- **EXTRACT PROVIDED**:
^^^^^^^^

Disclaimer: Though this a personal story, the experience is all too familiar to many of us who know someone struggling with alcohol. We are sharing to help those who know someone or who worry they themselves may have a problem.
I arrived in Port Andratx, Mallorca back in the mid-80s. Back then, the Moderno was the hostel/hotel of choice because Guido and Mario were super accommodating and had a stable telephone connection. Their restaurant was packed nightly with us waiting to use the phone to call the UK or the States. As we would eat and enjoy our Rioja and spaghetti Bolognese, Panda, their Old English Sheepdog, patrolled the premises.
After dinner, we’d head to Tim’s to close down the Port and watch the sun come up. Tim’s Bar was the hangout for us all since there wasn’t much else late-night action. My first taste of that delicious peach schnapps, effervescent peach champagne and soothing Armagnac clouded my feelings of insecurity, unattractiveness and an overwhelming lack of purpose.
No one had warned me that living in paradise could be so lonely. Back home, I had kept busy with the community events, helping my neighbours and attending the occasional talk at the local bookstore. Of course, we also had drinks at these events but nothing too dramatic happened after college. Holidays were an extension of family and friend reunions. While surrounded by the most beautiful landscape in the world, swimming in the most glorious waters on the planet and hanging out with other expats nightly, I began feeling more and more isolated and alone.
My Spanish wasn’t great so I could not speak easily with the locals. One afternoon, a man delivered a load of firewood by simply dumping it in the middle of the street. A Mallorquin woman came out with her bucket and kept uttering words of wisdom, “Tranquilla, tranquilla,” to my rushing frenzy as I worried we were blocking cars for men returning to work after siesta.
She taught me two lessons that day that I didn’t realize until many years later: Good neighbours transcend language but it’s always good to learn to converse in local dialect. The second lesson: Life takes on a different rhythm here.

^^^^^^^^

- **AVAILABLE DATA**:
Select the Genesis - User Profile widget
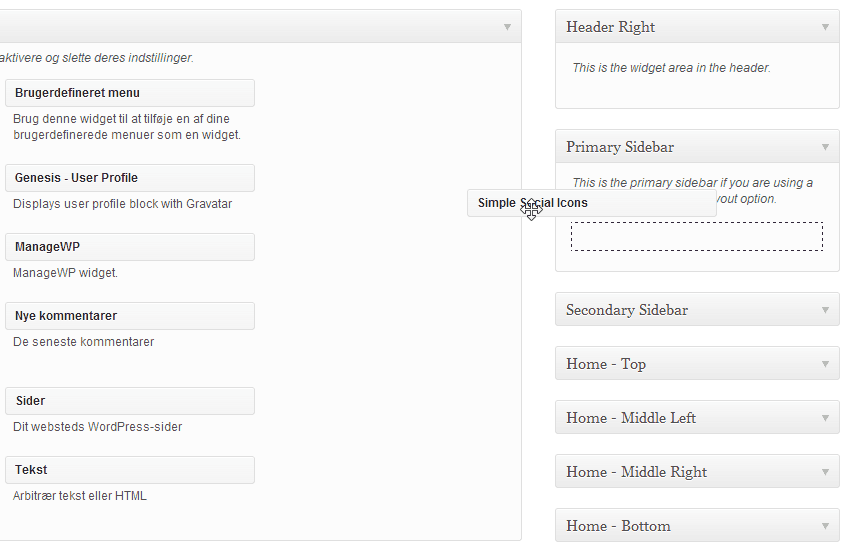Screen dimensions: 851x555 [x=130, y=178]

^^^^^^^^

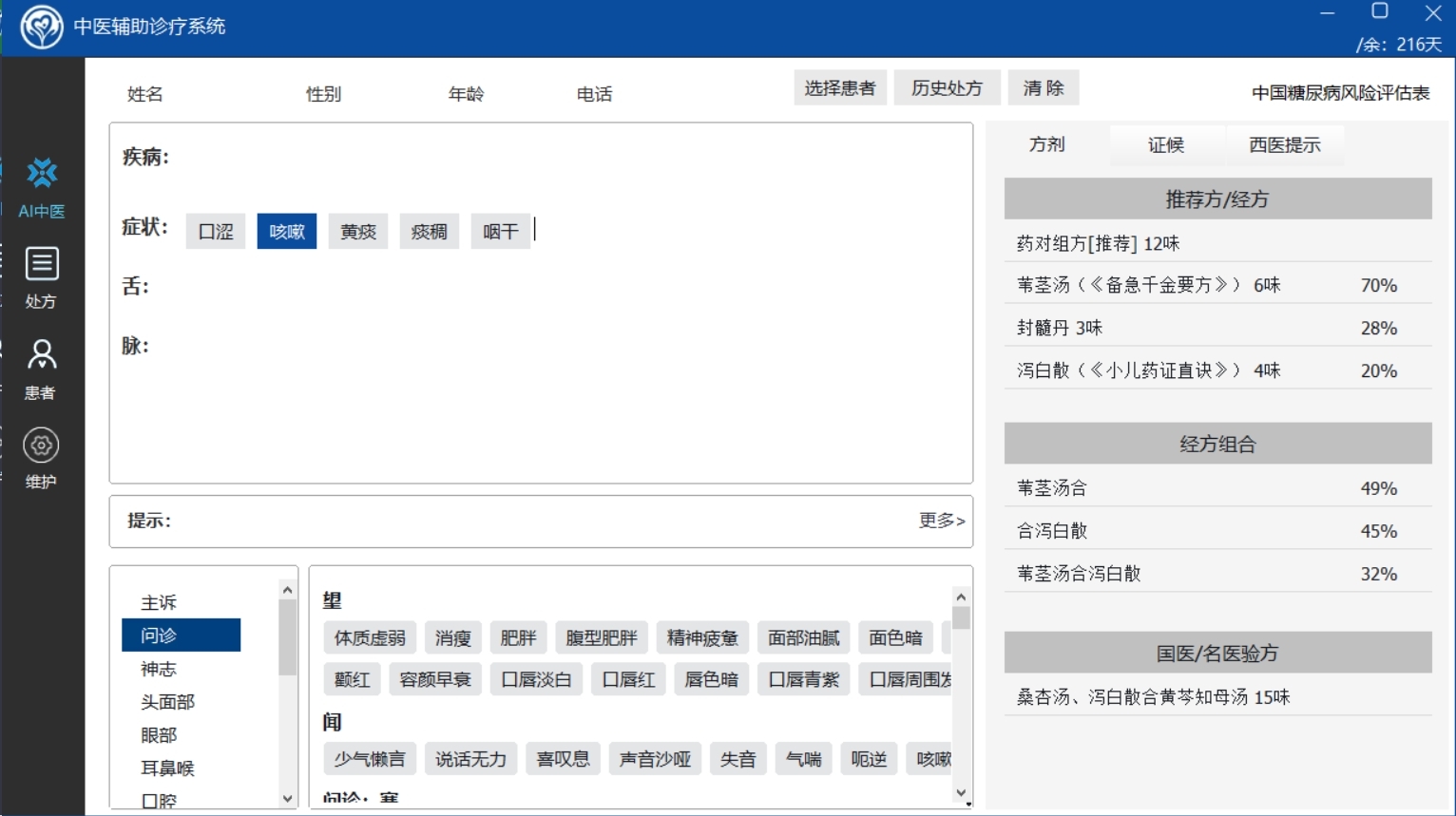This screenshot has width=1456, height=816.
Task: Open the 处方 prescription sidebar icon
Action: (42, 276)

^^^^^^^^

- **WORK INSTRUCTIONS**:
a – Answer these questions about the Port Andratx story, one line for each:
(i) What kind of dog was Panda?
(ii) What words did the Mallorquin woman keep saying?
(iii) What was the second lesson the woman taught?
b – Rewrite the Port Andratx story starting at "No one had warned" and ending at "isolated and alone.", changing "lonely" to "quiet".

- **ANSWERS TO THIS EXERCISE**:
a –
(i) An Old English Sheepdog.
(ii) "Tranquilla, tranquilla."
(iii) Life takes on a different rhythm here.

b –
No one had warned me that living in paradise could be so quiet. Back home, I had kept busy with the community events, helping my neighbours and attending the occasional talk at the local bookstore. Of course, we also had drinks at these events but nothing too dramatic happened after college. Holidays were an extension of family and friend reunions. While surrounded by the most beautiful landscape in the world, swimming in the most glorious waters on the planet and hanging out with other expats nightly, I began feeling more and more isolated and alone.